TASK GOAL
Scan the entries below for the word "computer". Copy each line that has it.

───── DATA RECORDS

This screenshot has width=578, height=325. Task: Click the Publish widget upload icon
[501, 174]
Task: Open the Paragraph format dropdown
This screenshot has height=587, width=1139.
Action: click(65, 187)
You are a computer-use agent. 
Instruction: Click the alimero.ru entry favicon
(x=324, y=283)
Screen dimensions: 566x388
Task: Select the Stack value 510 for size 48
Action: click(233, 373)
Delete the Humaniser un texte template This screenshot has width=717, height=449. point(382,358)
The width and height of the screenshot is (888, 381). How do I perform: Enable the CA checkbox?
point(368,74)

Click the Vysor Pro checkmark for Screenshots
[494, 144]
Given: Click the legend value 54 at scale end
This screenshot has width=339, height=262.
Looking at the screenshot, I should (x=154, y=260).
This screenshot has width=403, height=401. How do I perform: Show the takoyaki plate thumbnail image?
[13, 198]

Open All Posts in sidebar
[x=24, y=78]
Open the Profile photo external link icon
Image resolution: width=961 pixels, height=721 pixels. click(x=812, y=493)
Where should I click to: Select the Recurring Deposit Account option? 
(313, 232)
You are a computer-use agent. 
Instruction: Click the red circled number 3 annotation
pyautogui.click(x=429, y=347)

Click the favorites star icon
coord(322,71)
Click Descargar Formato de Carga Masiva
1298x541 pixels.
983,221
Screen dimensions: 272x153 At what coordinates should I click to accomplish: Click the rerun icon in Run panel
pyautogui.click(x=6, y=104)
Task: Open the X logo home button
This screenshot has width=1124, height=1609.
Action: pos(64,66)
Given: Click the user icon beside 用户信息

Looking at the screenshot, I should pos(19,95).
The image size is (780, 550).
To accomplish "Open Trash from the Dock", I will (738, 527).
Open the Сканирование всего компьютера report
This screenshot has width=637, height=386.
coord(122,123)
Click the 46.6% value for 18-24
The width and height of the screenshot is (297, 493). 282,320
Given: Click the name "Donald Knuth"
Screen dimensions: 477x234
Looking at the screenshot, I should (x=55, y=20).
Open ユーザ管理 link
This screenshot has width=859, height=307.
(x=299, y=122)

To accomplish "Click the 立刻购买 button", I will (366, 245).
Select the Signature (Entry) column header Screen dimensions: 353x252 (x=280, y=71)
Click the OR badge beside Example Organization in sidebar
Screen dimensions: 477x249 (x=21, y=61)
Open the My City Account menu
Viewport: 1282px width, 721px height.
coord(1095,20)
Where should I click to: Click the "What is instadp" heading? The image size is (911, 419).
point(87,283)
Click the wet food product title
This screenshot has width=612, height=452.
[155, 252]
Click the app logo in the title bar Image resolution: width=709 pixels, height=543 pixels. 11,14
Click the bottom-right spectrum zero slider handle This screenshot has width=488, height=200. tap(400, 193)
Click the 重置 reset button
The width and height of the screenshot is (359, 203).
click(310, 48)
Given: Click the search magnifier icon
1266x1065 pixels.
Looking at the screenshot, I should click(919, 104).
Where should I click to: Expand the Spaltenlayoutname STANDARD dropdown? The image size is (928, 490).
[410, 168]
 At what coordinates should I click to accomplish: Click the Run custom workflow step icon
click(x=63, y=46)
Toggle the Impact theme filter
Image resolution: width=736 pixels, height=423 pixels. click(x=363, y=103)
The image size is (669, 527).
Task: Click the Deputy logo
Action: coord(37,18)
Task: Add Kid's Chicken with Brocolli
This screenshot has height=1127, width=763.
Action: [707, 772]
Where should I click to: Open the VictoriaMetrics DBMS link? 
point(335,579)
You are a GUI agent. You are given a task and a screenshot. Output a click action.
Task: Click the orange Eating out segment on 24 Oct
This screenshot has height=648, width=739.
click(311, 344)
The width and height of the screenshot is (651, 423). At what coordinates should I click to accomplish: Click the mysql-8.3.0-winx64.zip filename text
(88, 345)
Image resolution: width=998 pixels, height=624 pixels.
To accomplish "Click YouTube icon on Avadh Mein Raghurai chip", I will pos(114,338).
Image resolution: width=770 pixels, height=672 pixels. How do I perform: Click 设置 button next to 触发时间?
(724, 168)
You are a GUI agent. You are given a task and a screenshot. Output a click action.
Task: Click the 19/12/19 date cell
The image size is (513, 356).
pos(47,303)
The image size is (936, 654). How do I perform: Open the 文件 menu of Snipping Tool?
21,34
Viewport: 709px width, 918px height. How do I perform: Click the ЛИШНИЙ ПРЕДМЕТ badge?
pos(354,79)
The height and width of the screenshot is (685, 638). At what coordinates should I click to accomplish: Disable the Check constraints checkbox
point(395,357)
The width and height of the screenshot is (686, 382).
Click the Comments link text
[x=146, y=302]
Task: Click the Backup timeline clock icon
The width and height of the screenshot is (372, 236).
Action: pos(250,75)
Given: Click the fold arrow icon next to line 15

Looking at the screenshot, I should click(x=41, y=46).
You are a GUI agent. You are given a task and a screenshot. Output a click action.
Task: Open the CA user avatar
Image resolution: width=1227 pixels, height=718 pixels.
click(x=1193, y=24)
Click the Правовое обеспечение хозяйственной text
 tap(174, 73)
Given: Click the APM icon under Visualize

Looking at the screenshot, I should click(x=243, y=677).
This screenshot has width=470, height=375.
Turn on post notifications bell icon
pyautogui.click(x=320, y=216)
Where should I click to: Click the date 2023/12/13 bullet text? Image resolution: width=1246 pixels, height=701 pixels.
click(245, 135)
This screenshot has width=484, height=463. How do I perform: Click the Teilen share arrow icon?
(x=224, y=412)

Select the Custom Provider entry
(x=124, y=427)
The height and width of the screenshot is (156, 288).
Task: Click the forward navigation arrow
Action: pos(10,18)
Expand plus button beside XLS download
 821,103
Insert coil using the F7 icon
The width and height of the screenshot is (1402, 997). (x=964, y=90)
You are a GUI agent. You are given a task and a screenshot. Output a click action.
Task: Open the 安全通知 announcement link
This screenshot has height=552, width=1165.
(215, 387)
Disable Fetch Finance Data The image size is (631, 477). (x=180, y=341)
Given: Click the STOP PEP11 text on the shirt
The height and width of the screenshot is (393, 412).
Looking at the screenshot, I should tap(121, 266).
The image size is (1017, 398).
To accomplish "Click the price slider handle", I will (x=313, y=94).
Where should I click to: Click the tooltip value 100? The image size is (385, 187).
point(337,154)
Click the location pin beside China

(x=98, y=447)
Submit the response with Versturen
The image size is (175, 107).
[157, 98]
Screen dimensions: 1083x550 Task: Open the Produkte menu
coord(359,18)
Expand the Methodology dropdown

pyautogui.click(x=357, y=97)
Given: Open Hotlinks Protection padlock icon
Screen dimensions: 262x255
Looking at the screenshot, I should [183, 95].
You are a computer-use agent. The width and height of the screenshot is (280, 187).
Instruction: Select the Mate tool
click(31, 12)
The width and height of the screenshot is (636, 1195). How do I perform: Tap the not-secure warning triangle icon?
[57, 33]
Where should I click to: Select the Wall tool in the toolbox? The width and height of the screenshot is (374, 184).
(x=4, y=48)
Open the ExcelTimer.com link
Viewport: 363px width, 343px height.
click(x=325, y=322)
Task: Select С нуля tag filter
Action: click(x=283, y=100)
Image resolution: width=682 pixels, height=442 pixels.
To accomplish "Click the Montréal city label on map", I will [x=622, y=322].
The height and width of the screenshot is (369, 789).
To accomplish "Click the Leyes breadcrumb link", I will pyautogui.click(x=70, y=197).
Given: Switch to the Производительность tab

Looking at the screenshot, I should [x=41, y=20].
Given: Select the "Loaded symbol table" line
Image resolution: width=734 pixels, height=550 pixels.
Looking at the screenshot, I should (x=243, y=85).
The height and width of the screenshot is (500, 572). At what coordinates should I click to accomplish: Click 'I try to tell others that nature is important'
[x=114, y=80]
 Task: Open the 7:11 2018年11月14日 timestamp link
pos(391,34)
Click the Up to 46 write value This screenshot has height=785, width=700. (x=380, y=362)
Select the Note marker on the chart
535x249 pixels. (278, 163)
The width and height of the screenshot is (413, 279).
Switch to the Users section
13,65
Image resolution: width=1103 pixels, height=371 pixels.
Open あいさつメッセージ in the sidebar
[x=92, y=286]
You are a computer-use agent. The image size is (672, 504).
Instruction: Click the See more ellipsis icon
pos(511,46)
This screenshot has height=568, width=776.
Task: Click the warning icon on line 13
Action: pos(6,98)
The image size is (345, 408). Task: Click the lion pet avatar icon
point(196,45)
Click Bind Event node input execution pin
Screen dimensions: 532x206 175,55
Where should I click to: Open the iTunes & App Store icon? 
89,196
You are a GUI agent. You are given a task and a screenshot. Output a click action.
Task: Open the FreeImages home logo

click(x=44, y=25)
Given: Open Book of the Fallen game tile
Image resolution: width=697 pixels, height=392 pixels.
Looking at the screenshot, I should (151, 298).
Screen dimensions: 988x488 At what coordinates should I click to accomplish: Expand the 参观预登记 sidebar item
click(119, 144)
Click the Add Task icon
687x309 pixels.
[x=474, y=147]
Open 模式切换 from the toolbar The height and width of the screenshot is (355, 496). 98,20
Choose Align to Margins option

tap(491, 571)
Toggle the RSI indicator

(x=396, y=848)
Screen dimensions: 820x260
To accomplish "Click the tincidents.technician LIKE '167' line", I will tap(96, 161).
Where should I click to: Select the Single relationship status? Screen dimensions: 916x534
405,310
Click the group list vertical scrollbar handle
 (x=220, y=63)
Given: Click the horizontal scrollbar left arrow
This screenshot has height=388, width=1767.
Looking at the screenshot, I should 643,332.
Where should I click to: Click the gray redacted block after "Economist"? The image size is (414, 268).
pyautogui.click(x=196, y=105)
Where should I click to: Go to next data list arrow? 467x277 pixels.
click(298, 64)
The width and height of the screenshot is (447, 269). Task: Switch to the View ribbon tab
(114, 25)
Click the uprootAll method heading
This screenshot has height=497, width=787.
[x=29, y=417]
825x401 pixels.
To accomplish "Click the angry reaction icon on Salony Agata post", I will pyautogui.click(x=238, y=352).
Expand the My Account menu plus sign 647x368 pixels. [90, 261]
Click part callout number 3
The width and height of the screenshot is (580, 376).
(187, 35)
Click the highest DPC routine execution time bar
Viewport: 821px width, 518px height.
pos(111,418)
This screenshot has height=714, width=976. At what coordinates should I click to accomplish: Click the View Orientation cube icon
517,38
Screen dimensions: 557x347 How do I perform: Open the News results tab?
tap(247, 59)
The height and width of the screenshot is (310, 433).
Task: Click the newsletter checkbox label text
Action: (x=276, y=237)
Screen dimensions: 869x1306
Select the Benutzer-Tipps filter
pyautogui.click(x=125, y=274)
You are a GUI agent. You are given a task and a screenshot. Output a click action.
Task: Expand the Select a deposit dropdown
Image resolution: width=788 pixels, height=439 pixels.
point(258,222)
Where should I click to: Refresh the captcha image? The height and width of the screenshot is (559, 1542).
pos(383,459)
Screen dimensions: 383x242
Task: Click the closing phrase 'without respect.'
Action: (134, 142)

──────────

RESPONSE FOR THIS EXERCISE
You are a computer-use agent. 
You are a computer-use agent. 
You are a computer-use agent. The width and height of the screenshot is (280, 187).
You are a computer-use agent. The image size is (672, 504).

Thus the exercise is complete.